I just saw Objectified at Yerba Buena, last week. I enjoyed getting a peek into the minds of the most respected industrial designers of the last few decades, but it disappointed me as commentary on the profession’s attempts to fill a larger societal role.

Good parts: the visuals were great. If you’re easily distracted by beautiful, manufactured objects (me == guilty), then you’ll enjoy all the nicely-shot closeups of everything from toothpicks to cars. There’s also a good amount of factory porn (CNC machines, injection molding, extrusions) which I particularly enjoy, since I love to see how things are made.
The interviews with the designers are also good. As with many documentaries I like, the filmmaker is silent, letting his subjects do all the talking. We get alternately profound and amusing glimpses into these designer’s minds, understanding how varied their design processes are (and how strange their obsessions.)
Where the documentary began to disappoint me was after an interview with Paola Antonelli (a curator at the Museum of Modern Art, New York.) She provided an interesting voice for design, looking to a future where designer’s role has significantly expanded. Moving past the formal aspects of an object, it’s symbolic meaning, and even its immediate consumer context, she described a role for designers at the highest level of policy (politics, regulation, etc.) She believes that designers should be involved in any place where society’s behaviors are considered, where a system interacts with people.

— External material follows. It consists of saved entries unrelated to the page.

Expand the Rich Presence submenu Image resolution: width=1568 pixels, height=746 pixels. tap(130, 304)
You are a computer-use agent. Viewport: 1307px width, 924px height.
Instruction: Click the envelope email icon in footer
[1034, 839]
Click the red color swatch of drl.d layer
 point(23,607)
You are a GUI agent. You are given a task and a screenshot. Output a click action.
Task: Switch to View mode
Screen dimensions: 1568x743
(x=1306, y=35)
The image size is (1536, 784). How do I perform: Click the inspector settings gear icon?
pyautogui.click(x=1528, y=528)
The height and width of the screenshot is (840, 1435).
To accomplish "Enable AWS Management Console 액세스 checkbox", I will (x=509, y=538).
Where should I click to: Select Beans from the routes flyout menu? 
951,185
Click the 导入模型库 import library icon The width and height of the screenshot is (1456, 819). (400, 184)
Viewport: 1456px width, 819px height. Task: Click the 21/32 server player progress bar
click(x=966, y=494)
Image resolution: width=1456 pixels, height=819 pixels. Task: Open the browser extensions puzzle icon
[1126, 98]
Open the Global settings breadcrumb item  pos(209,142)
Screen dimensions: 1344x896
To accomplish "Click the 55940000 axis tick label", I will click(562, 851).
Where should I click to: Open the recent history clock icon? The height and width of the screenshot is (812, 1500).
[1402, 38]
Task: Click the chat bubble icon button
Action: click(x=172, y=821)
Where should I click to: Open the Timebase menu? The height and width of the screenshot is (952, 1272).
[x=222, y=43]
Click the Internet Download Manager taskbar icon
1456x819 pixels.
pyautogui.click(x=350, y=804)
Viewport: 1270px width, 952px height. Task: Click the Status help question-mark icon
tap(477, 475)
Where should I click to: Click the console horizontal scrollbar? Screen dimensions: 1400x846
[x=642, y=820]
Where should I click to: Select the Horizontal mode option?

As an aspirational voice, Antonelli’s point was well made. But that’s not where the profession is, right now, and the documentary doesn’t really provide a strong critique of that lofty aim. There is a well-justified angst these days in the design community over the role that designers have in fueling the endless and accelerating cycle of resource use that we have no hope of sustaining for more than a few generations. True, design is a valuable way to understand how people inhabit the world and to shape their experiences. But the vast majority of design occurring these days is simply a method of creating fashionable things that drive sales. Rob Walker (New York Times Magazine) takes aim at this, briefly, but then to address the point, the film shifts focus to IDEO headquarters where they are hard at work at minimizing the waste in… toothbrushes. The solution? A permanent handle with disposable heads. This Core77 review resonated with me:
At around the three-quarter mark in the film I started to squirm in my seat. The movie’s exploration of the relationship between human and object was all very interesting, but I started to wonder, Is this film going to be critical at all? And wouldn’t you know it, the very next scene cut to footage of e-waste processing centers, with CRT housings being disassembled, parts crashing, tumbling into massive steel bins, and (finally) some mention of what the impacts of all these objects that these venerated designers dream up might be. (Funny that I was relieved to see the dark side rearing its head! Like in all good narratives, no conflict no story.) Again, some good commentary by Rawsthorn, and then some follow up at IDEO, but I couldn’t help feeling that this essential part of the story of stuff was getting severely, almost negligently, shortchanged. I’ve been banging the “designers aren’t in the artifact business, they’re in the consequence business” drum for a long time now, so I wanted Gary to hold this foot closer to the fire.
This is a failing of the entire capitalist system as we’ve structured it so far, so you may say that it’s unfair to put too much blame at the feet of the lowly designer. But if designers are attempting to elevate their profession to the level of policy, I think it’s fair to point out how often they have failed to take the larger effects of their work into consideration.